# Is it worth it?



## _karlos (Nov 1, 2011)

Okay guy's for the past 2 and a bit years i've been fitting towbars in the family business, which is fun... but it's not my passion, slowly and slowly i've been losing interest in it and not finding it quite as enjoyable as I used to. So i've been thinking of becoming a self-employed valeter. I Don't particularily want to do detailing - i'm not experienced, trained or confident in going anywhere near someone else's car with a rotary.

What I wanted to find out is if there's any of you on here that make a living from valeting without doing any detail work... Is there a big enough gap in the market (with all the £5 splash and dashes about) to make a living from just valeting?

I know I won't be making much to start with, i'm more concerned with once I start getting a reputation and regular jobs is it a capable source of income?

Thank's in advance guy's :thumb:


----------



## The Cueball (Feb 8, 2007)

I think the market is overrun with car washes / valeters / detailers as it is, so one more shouldn't hurt! :lol:

there is a street in Glasgow with 5 car washes on it! :wall:

good luck in your venture!!

:thumb:


----------



## Miglior (Feb 12, 2006)

I'd stick to the towbars mate.

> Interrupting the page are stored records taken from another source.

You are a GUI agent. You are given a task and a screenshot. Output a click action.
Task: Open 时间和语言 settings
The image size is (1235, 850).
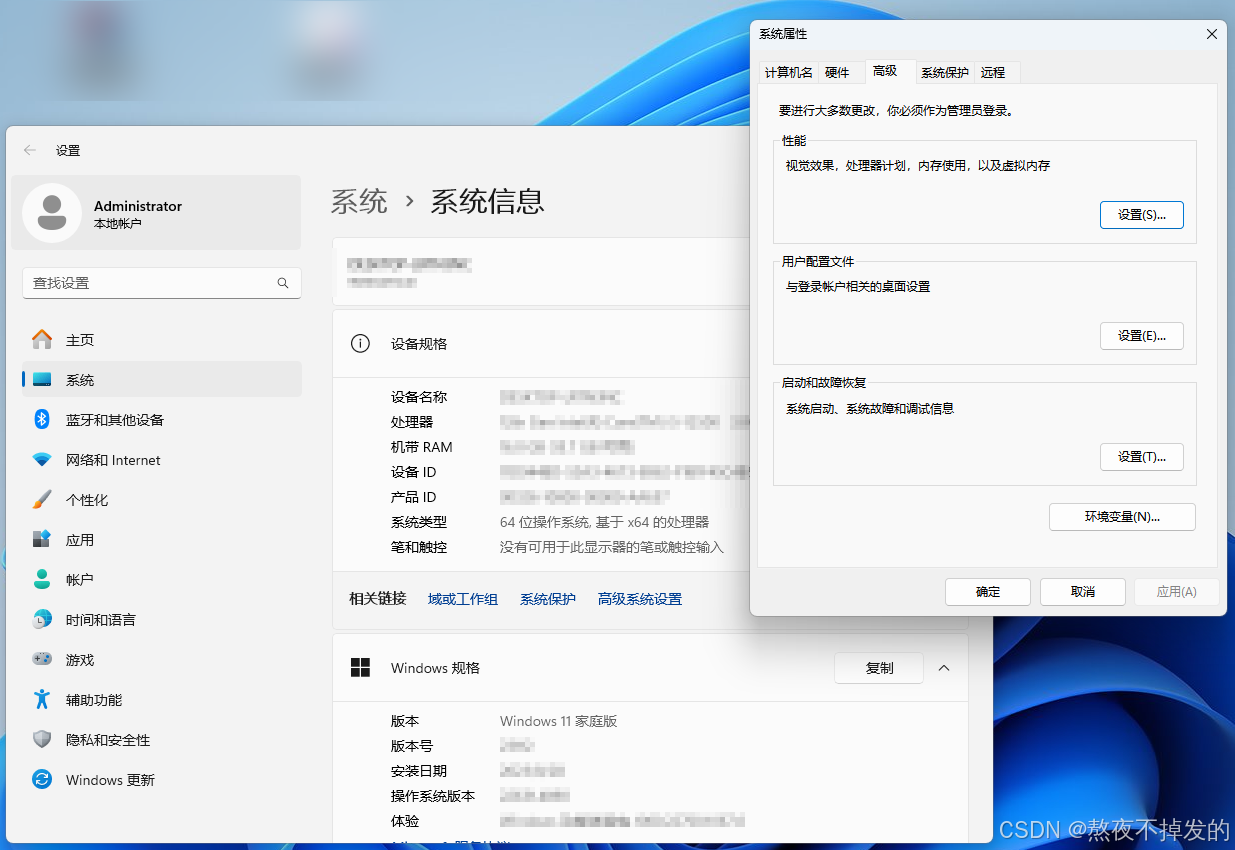tap(101, 619)

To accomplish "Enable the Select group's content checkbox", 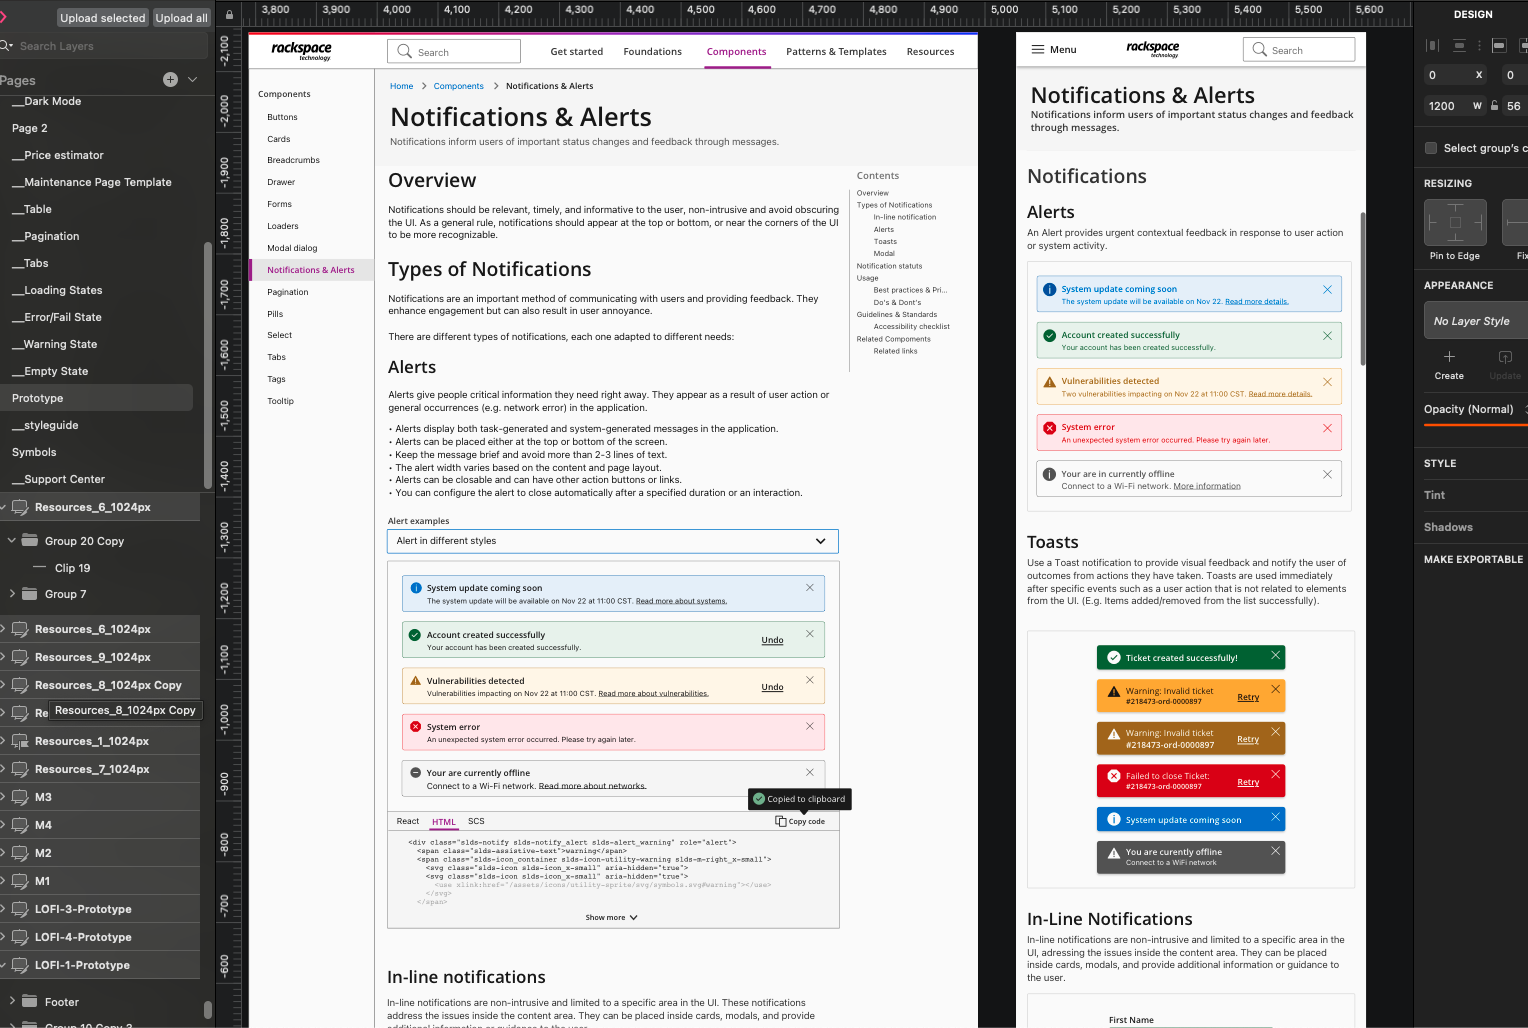I will (1431, 148).
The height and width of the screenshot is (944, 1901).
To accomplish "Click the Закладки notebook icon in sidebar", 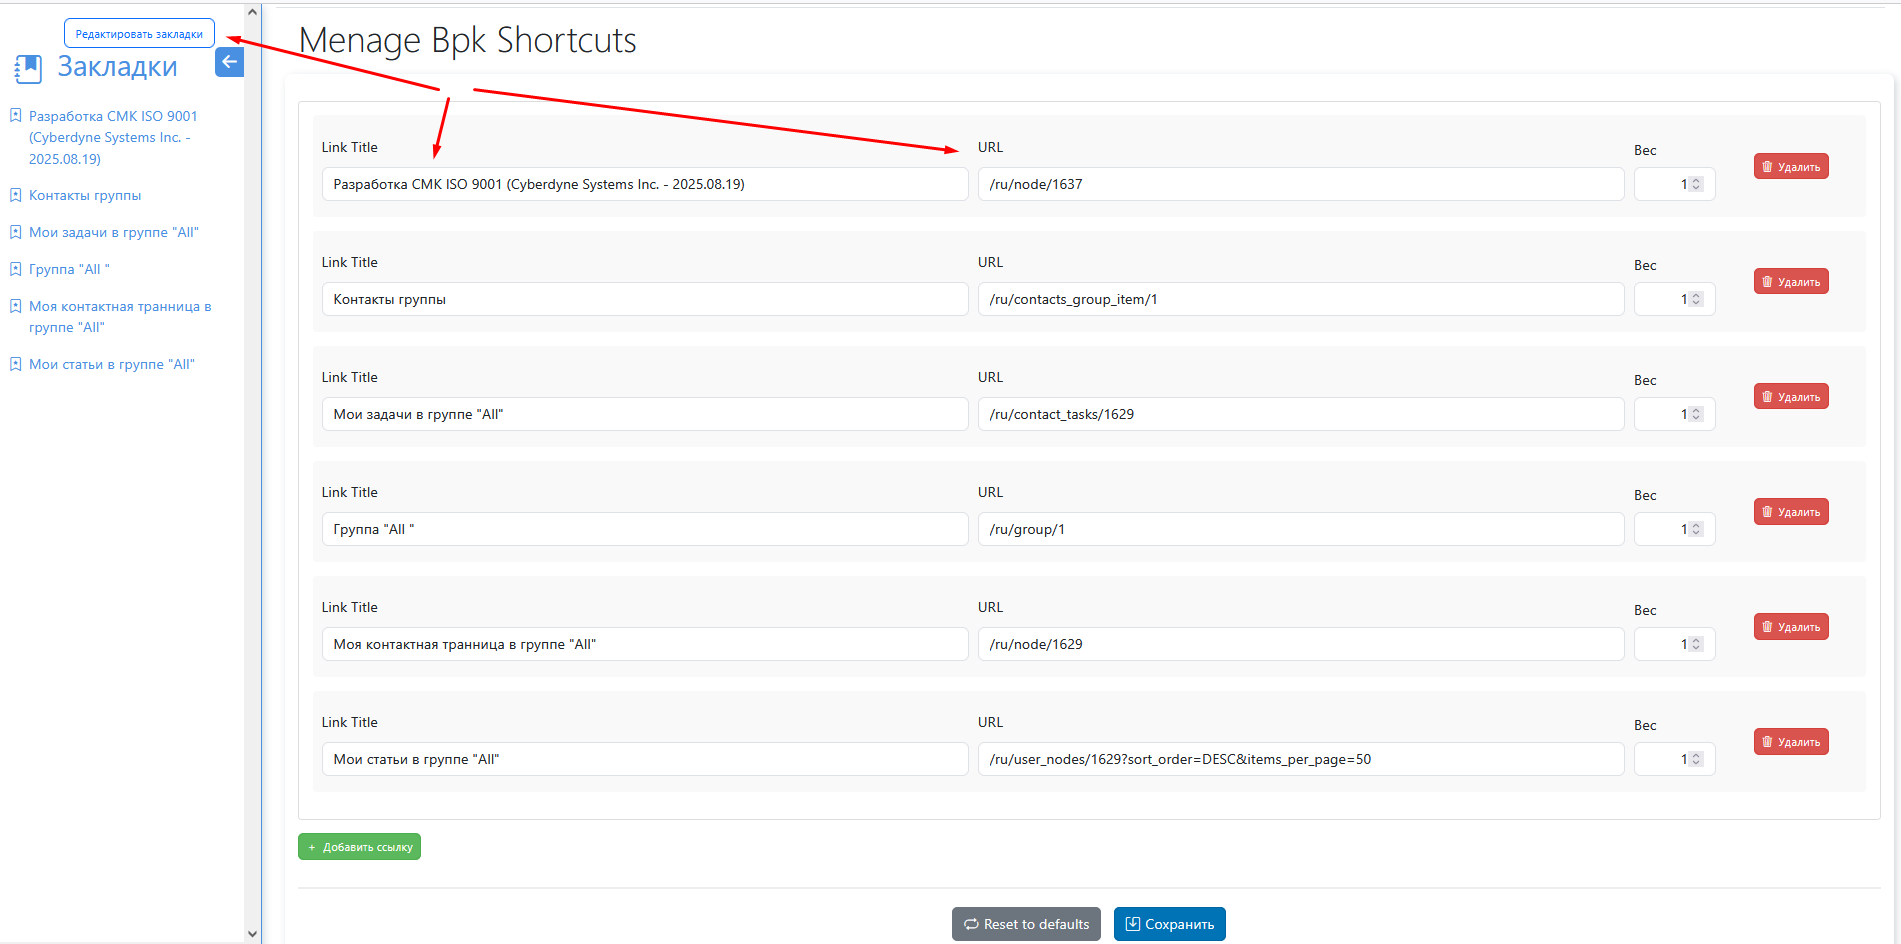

If you were busy doing that you'll make more than valering


----------



## Shinyvec (Feb 12, 2010)

I wouldnt hangup the Towbar Fitting spanners yet mate as the last 2 years has been big in the Caravan and Camping business as people like myself now relise that the price for 2 weeks abroad for a family does buy you a top of the range family tent or a semi decent Touring Caravan which you then have forever and use when you want to. Today I have heard that Astraus Airlines have gone bump and Thomas Cook are not long either due to the lack of demand so if you feel the need to get into Valeting / Detailing do so, but also keep up the Towbars


----------



## _karlos (Nov 1, 2011)

Nah we're far from busy, can be going days without seeing a single customer... Just fancied doing something because I enjoy it, as opposed to because it's in the family... Know what you mean cueball, there is a massive amount of car washes, that's the only thing that puts me off the idea, the market seem's to be full with wannabe's that it's gunna be a struggle to make anything. and was thinking of just trying it whilst still doing towbars, then if it takes off concentrate on it, if not can always go back to fitting bars.


----------



## The Cueball (Feb 8, 2007)

if it's what you want to do, go for it...just try and be better than the rest...word of mouth is still golden these days!

:thumb:


----------



## mattsbmw (Jul 20, 2008)

_karlos said:


> Nah we're far from busy, can be going days without seeing a single customer... Just fancied doing something because I enjoy it, as opposed to because it's in the family... Know what you mean cueball, there is a massive amount of car washes, that's the only thing that puts me off the idea, the market seem's to be full with wannabe's that it's gunna be a struggle to make anything. and was thinking of just trying it whilst still doing towbars, then if it takes off concentrate on it, if not can always go back to fitting bars.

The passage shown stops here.